Apple Senior Vice President of Software, Craig Federighi sat down with Matthew Panzarino from TechCrunch to discuss the new Stage Manager feature on iPadOS 16 exclusively available on M1 iPad models.
The upcoming multitasking tool “Stage Manager” will enable M1 iPad users to run up to 8 apps simultaneously when connected to an external display with up to 6K resolution; up to four apps on the iPad and up to four apps on the external display. Furthermore, users will also be able to resize apps into overlapping windows.
Powered by M1 chip, apps on Stage Manager perform at super-high frame rates across devices
After the announcement of the new feature at the WWDC 2022 event, Apple released a statement to YouTube Rene Ritchie which explained that the Stage Manager capability was limited to M1 iPad because it requires “larger internal memory, incredibly fast storage, and flexible external display I/O” offered by Apple Silicon.

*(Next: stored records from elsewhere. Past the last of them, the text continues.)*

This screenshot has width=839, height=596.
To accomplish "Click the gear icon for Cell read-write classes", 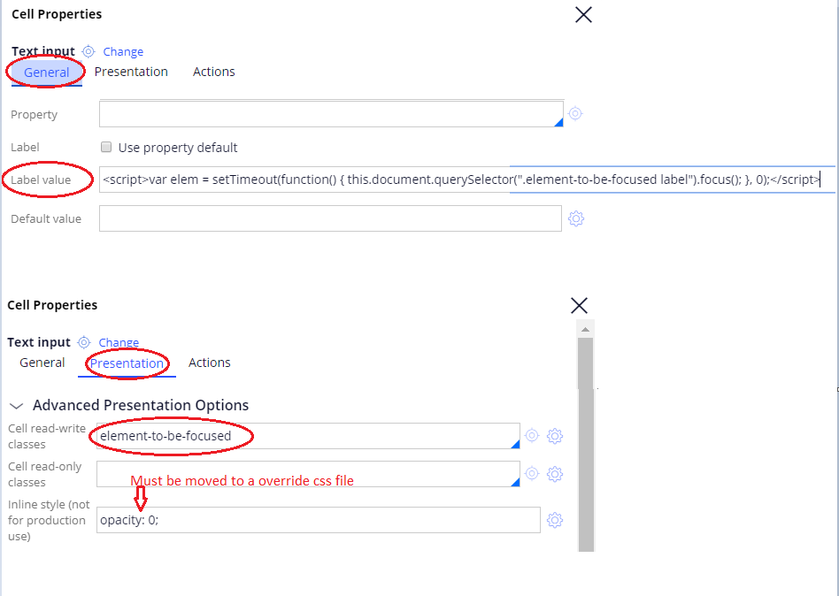I will click(555, 436).
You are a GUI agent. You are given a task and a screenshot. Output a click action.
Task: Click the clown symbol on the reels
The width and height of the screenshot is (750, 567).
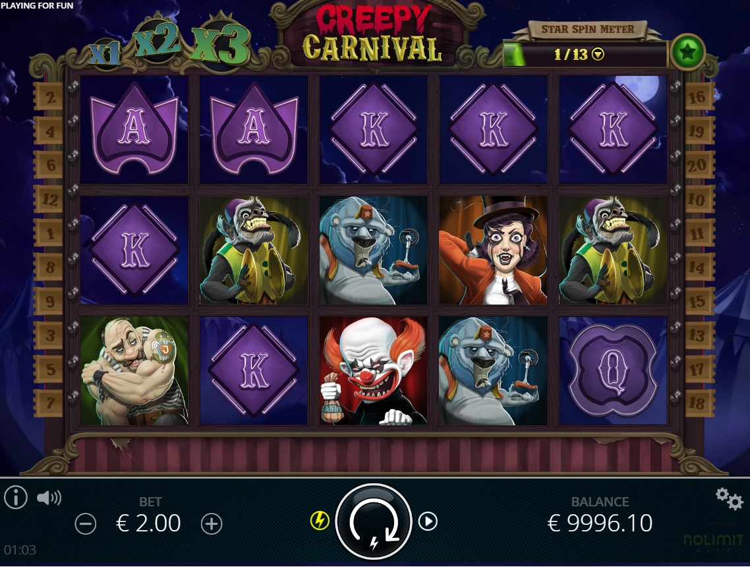pyautogui.click(x=373, y=371)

Federighi further elaborated that the Stage Manager was designed to take full advantage of the M1 chip to deliver high-quality apps in look and performance.
“We really designed Stage Manager to take full advantage [of the M1 chip],” said Federighi. “If you look at the way the apps tilt and shadow and how they animate in and out. To do that at super-high frame rates, across very large displays and multiple displays, requires the peak of graphics performance that no one else can deliver.”

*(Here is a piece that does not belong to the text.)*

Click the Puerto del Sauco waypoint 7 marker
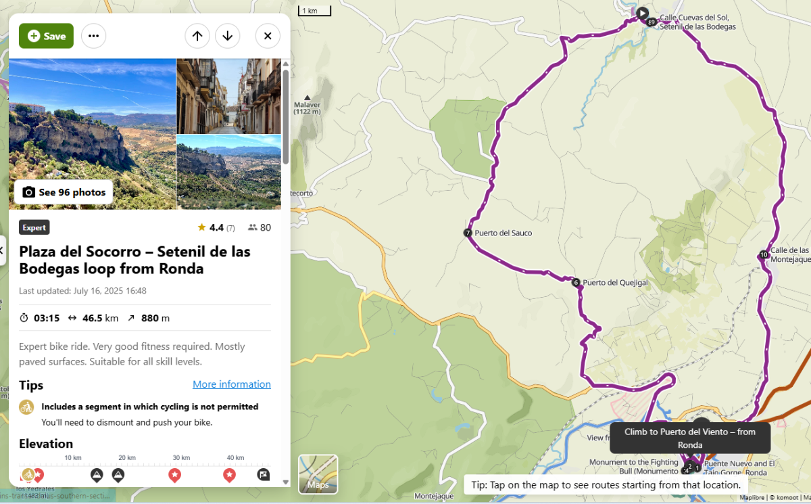 (468, 233)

The M1 technology was expanded to the iPad Pro lineup in 2021 to offer up to 16GB of RAM, 2x faster storage, and up to 40% faster GPU performance than the previous iPad Pro models. And at the March 2022 event, the company launched M1 iPad Air.

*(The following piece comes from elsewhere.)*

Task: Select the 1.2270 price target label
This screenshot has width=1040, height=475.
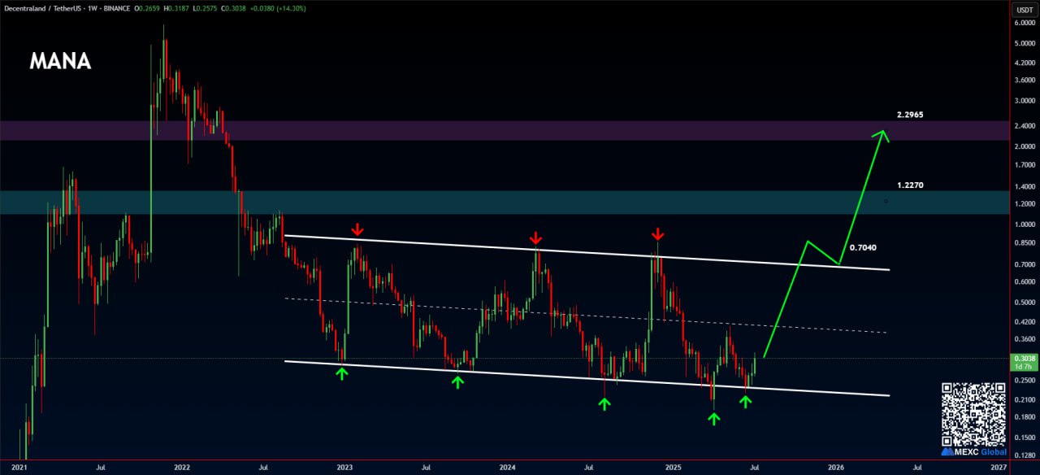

Federighi said that the SoC M1 chip enabled the company to develop high-performance tools for the latest iPad models which are not compatible with predecessor processors.
“It’s only the M1 iPads that combined the high DRAM capacity with very high capacity, high-performance NAND that allows our virtual memory swap to be super fast. Now that we’re letting you have up to four apps on a panel plus another four – up to eight apps to be instantaneously responsive and have plenty of memory, we just don’t have that ability on the other systems (*like previous iPad Pro and iPad Air models).
“When you put all this together, we can’t deliver the full Stage Manager experience on any lesser system. I mean, we would love to make it available everywhere we can. But this is what it requires. This is the experience we’re going to carry into the future. We didn’t want to constrain our design to something lesser, we’re setting the benchmark for the future.”
Commenting on the multitasking experience on iPad and Mac, he said that Mac users already have several tools to multitask on their computers like Mission Control or Command-Tab keyboard and the new iPadOS 16 Stage Manager is another app in the toolbox. So, “if 20% of the users on the Mac end up saying that this is another great tool in the quiver for them… that’s fantastic,” he said.